The LORD is the everlasting God,
the Creator of the ends of the earth.
He will not grow tired or weary,
and his understanding no one can fathom.

He gives strength to the weary
and increases the power of the weak.

Even youths grow tired and weary,
and young men stumble and fall;

but those who hope in the LORD
will renew their strength.
They will soar on wings like eagles;
they will run and not grow weary,
they will walk and not be faint.


Translations vary here but I grew up with Isaiah 40:31 using the language of “but those who wait upon the Lord.” Many translations have it this way while others use the English word, “hope.” The Hebrew root is qawah and its meaning is wrapped up on both of these words. But as an English speaker, I don’t often use these words synonymously. I hope the weather gets better today, but I wait for the light to turn green.

This Hebrew term qawah, the intertwining of waiting and  hope, captures the kind of disposition required to be a person of epiphany. This is the posture required for the kind of deep attunement referenced in yesterday’s reading. The problem is both the way we understand hoping and waiting. All too often, rather than wait, we fret. We get agitated and anxious and impatient. We complain of how long we had to wait on the “next available agent,” but we really didn’t wait. We fretted anxiously and angrily. Our idea of hope is typically more associated with optimism rather than the biblical notion. In Scripture, hope looks more like profound inner confidence in God based on his past actions. Read back through the text above.

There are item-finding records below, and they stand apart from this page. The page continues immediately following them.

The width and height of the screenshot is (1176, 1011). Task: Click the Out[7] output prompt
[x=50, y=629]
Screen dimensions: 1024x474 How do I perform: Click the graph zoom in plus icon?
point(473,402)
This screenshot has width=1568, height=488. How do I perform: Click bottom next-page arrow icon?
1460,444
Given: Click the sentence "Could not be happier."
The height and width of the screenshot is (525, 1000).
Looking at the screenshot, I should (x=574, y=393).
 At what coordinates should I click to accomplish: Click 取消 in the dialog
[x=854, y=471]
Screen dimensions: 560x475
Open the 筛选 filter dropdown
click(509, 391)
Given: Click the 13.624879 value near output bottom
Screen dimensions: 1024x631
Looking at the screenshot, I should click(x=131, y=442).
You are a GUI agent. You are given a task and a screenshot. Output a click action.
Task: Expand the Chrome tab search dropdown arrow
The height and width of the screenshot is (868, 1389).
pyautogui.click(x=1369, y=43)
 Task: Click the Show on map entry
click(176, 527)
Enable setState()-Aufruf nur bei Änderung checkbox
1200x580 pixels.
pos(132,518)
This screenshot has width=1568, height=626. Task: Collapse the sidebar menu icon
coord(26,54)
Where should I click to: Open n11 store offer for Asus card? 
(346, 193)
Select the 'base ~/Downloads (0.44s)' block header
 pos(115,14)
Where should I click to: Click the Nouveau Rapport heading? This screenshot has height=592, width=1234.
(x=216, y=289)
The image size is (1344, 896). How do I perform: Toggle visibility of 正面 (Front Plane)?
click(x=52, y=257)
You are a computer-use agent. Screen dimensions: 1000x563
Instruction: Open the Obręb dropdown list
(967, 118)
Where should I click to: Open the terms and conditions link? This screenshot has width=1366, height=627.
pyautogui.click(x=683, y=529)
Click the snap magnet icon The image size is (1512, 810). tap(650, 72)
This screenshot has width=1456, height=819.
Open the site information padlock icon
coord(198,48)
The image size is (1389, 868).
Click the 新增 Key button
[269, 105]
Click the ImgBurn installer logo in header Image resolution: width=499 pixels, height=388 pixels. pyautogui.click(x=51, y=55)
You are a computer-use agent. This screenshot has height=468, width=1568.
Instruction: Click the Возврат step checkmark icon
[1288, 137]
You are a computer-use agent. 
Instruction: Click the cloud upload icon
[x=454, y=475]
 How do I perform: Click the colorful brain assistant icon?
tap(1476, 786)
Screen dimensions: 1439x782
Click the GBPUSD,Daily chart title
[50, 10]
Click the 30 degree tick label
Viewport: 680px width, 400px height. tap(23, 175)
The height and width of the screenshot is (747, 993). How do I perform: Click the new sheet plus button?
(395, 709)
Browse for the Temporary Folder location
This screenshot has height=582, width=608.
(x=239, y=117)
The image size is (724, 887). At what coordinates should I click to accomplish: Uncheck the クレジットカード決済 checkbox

The prophet’s call to wait or hope in the Lord is built on all of the character and past actions rehearsed.

The typical notion of waiting leads to exhaustion, weariness and even despair. The biblical way of waiting leads to being lifted up on wings like an eagle’s to a place of big picture perspective. It brings an “infused” energy that empowers long distance running without tiredness.

Take a look at Psalm 40 and see this concept of qawah in action. Pay particular attention to how melody emerges from this text.

It’s precisely this gifted place where waiting embraces hope that a “letting-go” happens which leads to life. It’s the place where we begin to hear the new song.